Kathryn Stockett’s beautiful debut novel, The Help, is told masterfully by three narrators: Aibileen, an older woman who has a habit of finding a new family to work for once the children get to be 5-7 years old (because that’s when they stop treating her like she’s one of the family and start treating her like black woman); Minny, a short, fiery woman who can’t hold her tongue often enough; and Miss Phelan, who is called Miss Skeeter because of her appearance and wants to be a writer and get out from under her mother’s thumb. The novel starts and ends with Aibileen, who has a strong accent when speaking but writes beautiful prose. She has been writing her prayers for years, due to some encouragement she received from a teacher. If she could only go to the white library to check out the good books, she’d be in heaven.
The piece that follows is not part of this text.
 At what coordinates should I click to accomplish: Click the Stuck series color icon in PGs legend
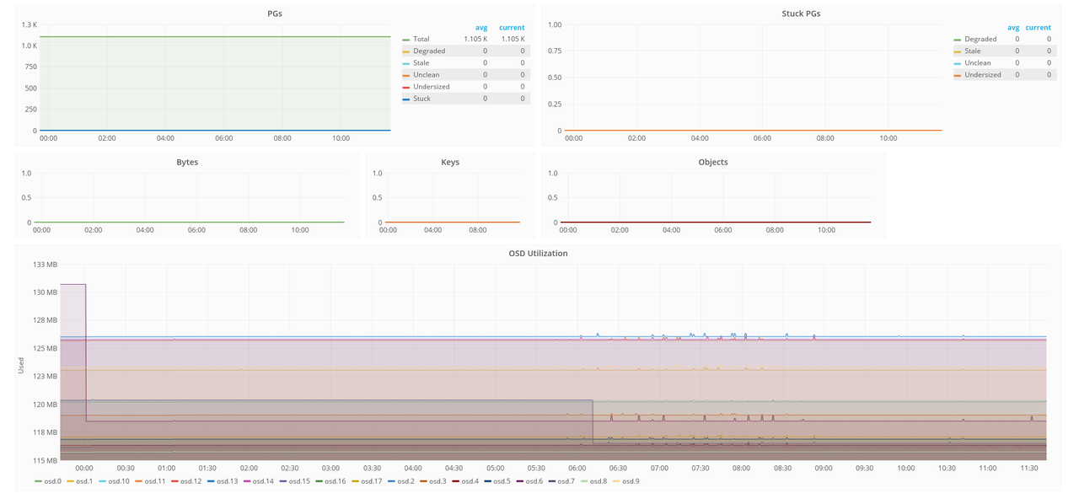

Aibileen is old friends with Minny, who loses her job near the beginning of the story. She helps Minny get a new job, dodge the wrath of the book’s main villain who doesn’t want her to get any job, and thus set up a major conflict in the story. If it gets out that Minny is working for someone after being fired by Hilly Holbrook, Hilly will first use lies, then use social pressure, to force the person to dismiss her and maybe run her out of town.
Kathryn Stockett has a beautiful, rich story in The Help. Her characters are people you likely know. Little details emerge even in the final few pages that open up the people in this version of Jackson, Miss. Her writing is unpretentious; her setting like the other side of town.